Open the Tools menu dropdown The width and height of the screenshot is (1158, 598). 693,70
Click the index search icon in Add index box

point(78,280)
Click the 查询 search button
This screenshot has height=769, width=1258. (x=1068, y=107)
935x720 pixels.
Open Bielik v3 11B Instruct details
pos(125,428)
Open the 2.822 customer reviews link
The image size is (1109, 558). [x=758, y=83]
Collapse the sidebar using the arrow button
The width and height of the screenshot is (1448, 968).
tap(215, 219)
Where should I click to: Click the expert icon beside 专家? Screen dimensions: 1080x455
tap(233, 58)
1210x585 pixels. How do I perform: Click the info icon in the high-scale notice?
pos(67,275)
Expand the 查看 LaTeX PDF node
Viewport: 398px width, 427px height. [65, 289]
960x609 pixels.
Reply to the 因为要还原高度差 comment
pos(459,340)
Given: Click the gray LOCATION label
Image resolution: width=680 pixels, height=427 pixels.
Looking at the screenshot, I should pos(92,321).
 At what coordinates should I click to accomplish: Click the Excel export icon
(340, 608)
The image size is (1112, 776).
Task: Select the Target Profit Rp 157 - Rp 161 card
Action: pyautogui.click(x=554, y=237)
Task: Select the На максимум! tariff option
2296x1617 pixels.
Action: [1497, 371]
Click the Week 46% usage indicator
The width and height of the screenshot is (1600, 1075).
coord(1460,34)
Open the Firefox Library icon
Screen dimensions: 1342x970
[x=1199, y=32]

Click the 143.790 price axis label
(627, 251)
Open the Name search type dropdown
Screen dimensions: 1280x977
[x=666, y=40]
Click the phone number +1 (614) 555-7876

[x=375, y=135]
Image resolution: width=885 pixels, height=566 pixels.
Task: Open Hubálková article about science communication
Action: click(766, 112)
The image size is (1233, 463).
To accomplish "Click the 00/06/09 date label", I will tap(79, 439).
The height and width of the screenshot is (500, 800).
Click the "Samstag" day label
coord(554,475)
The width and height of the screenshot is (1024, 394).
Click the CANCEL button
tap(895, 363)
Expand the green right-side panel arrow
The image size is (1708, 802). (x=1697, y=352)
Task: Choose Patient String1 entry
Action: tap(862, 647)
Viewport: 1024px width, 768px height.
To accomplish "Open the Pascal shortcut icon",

•••••

Exercise goal: Can you copy out all of the entries above, line for line, with nothing changed?

Answer to this task:
Open the Tools menu dropdown The width and height of the screenshot is (1158, 598). 693,70
Click the index search icon in Add index box

point(78,280)
Click the 查询 search button
This screenshot has height=769, width=1258. (x=1068, y=107)
935x720 pixels.
Open Bielik v3 11B Instruct details
pos(125,428)
Open the 2.822 customer reviews link
The image size is (1109, 558). [x=758, y=83]
Collapse the sidebar using the arrow button
The width and height of the screenshot is (1448, 968).
tap(215, 219)
Where should I click to: Click the expert icon beside 专家? Screen dimensions: 1080x455
tap(233, 58)
1210x585 pixels. How do I perform: Click the info icon in the high-scale notice?
pos(67,275)
Expand the 查看 LaTeX PDF node
Viewport: 398px width, 427px height. [65, 289]
960x609 pixels.
Reply to the 因为要还原高度差 comment
pos(459,340)
Given: Click the gray LOCATION label
Image resolution: width=680 pixels, height=427 pixels.
Looking at the screenshot, I should pos(92,321).
 At what coordinates should I click to accomplish: Click the Excel export icon
(340, 608)
The image size is (1112, 776).
Task: Select the Target Profit Rp 157 - Rp 161 card
Action: pyautogui.click(x=554, y=237)
Task: Select the На максимум! tariff option
2296x1617 pixels.
Action: [1497, 371]
Click the Week 46% usage indicator
The width and height of the screenshot is (1600, 1075).
coord(1460,34)
Open the Firefox Library icon
Screen dimensions: 1342x970
[x=1199, y=32]

Click the 143.790 price axis label
(627, 251)
Open the Name search type dropdown
Screen dimensions: 1280x977
[x=666, y=40]
Click the phone number +1 (614) 555-7876

[x=375, y=135]
Image resolution: width=885 pixels, height=566 pixels.
Task: Open Hubálková article about science communication
Action: click(766, 112)
The image size is (1233, 463).
To accomplish "Click the 00/06/09 date label", I will tap(79, 439).
The height and width of the screenshot is (500, 800).
Click the "Samstag" day label
coord(554,475)
The width and height of the screenshot is (1024, 394).
Click the CANCEL button
tap(895, 363)
Expand the green right-side panel arrow
The image size is (1708, 802). (x=1697, y=352)
Task: Choose Patient String1 entry
Action: tap(862, 647)
Viewport: 1024px width, 768px height.
To accomplish "Open the Pascal shortcut icon",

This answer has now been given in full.